Here is a list of the recent trial initiations that occurred within the cancer space in April.
As the cancer treatment landscape continues to grow, patients and their caregivers should be aware of the various clinical trials currently being conducted — and ones they can possibly join.
HealthTree, an online portal for patients with multiple myeloma, is conducting an observational study to analyze the impact the novel coronavirus (COVID-19) has on those with multiple myeloma. The study is expected to assess the effects of the COVID-19 pandemic on myeloma treatments and outcomes, as well as patient vulnerability.
“The HealthTree platform is designed as a tool to collect patient information in real time and is ideally and uniquely suited to help assess the situation that the novel coronavirus outbreak has created,” Jenny Ahlstrom, founder of the CrowdCare Foundation and HealthTree.org, said in a press release. “With a user base of more than 5,200 patients, the HealthTree platform will provide critical intelligence related to the impact of COVID-19 for myeloma patients and ultimately a broader segment of cancer patients.”
Small-Cell Lung Cancer
The first patient was treated with PLX038 in a phase 1b clinical trial for the treatment of small-cell lung cancer at the National Cancer Institute. The trial is combining PLX038, a long-acting PEGylated SN-38, with the PARP inhibitor Rubraca (rucaparib).
The researchers plan on using a “gapped-schedule” approach to avoid potential accompanying toxicities of the combination.
“The beauty of the gapped-schedule approach is that upon treatment with rucaparib, both SN-38 and rucaparib should be present in the tumor at the same time, so they should act together to exert synergistic anti-cancer effects and enhance synthetic lethality,” Dr. Daniel V. Santi, president and founder of ProLynx said in a press release.
The first patients have been dosed in separate phase 3 and phase 2 trials of infigratinib in two cancer indications.
The phase 3 trial is studying infigratinib for the adjuvant treatment of invasive urothelial carcinoma. Patients with invasive urothelial cancer harboring susceptible FGFR3 genetic alterations who are at high risk of recurrence following surgical resection will be included in the study. Disease-free survival will be the main outcome of the study.

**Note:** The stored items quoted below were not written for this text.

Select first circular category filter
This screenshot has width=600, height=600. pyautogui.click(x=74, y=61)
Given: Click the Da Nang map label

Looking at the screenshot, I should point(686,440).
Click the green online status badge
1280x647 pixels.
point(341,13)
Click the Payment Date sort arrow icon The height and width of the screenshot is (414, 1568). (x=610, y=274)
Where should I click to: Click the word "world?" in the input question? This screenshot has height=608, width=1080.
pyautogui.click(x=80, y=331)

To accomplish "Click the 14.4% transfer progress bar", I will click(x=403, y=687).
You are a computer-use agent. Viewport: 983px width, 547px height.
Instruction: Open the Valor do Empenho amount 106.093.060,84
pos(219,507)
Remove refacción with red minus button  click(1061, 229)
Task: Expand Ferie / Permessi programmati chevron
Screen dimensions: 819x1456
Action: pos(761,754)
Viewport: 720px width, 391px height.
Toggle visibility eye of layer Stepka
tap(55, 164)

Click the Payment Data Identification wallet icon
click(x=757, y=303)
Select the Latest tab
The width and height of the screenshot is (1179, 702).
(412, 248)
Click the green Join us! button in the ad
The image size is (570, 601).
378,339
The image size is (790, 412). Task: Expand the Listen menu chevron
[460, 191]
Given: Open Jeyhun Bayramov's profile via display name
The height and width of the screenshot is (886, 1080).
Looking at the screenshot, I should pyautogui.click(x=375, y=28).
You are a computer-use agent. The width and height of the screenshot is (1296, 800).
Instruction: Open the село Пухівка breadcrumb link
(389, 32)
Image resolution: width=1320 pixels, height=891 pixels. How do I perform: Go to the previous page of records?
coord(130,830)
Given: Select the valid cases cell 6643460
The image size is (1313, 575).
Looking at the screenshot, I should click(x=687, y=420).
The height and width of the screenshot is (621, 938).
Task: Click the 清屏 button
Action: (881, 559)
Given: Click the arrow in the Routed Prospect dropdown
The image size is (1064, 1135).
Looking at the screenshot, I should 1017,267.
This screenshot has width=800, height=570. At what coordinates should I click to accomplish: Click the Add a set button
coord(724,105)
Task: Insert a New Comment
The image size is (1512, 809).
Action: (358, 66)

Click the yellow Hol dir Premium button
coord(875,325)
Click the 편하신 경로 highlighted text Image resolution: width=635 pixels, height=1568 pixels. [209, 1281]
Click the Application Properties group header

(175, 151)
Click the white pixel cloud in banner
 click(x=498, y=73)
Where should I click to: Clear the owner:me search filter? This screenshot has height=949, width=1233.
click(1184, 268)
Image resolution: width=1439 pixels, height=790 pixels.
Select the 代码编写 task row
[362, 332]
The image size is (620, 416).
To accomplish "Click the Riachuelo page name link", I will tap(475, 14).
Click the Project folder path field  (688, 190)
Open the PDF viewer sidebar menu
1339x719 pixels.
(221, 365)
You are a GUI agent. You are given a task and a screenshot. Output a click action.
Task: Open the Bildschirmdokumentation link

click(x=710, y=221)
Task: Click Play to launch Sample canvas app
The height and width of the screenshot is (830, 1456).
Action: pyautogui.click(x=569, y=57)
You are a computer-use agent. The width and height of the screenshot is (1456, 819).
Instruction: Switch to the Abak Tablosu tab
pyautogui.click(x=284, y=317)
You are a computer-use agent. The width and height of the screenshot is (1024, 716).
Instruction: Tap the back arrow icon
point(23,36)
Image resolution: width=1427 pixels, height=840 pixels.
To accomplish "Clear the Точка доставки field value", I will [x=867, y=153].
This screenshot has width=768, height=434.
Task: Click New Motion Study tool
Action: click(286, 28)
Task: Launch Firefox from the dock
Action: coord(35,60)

The second trial aims to assess the efficacy of infigratinib in patients who have advanced or metastatic solid tumors that are positive for FGFR1-3 gene fusions/translocations or other FGFR alterations. The main outcome of that study is overall response rate.
Under a modified trial protocol, the first patient was treated in a phase 2 trial of leronlimab for the treatment of graft-versus-host disease (GvHD).
“GvHD is a life-threatening complication following bone marrow transplantation in patients with leukemia who have compromised immune systems due to treatment with aggressive cancer therapies,” Dr. Nader Pourhassan, president and chief executive officer of CytoDyn, said in a press release. “Based upon the compelling results in our preclinical studies, we are optimistic about the opportunities for leronlimab to provide a therapy for transplant patients to mitigate GvHD.”
The Food and Drug Administration previously granted orphan drug designation to leronlimab for the prevention of GvHD.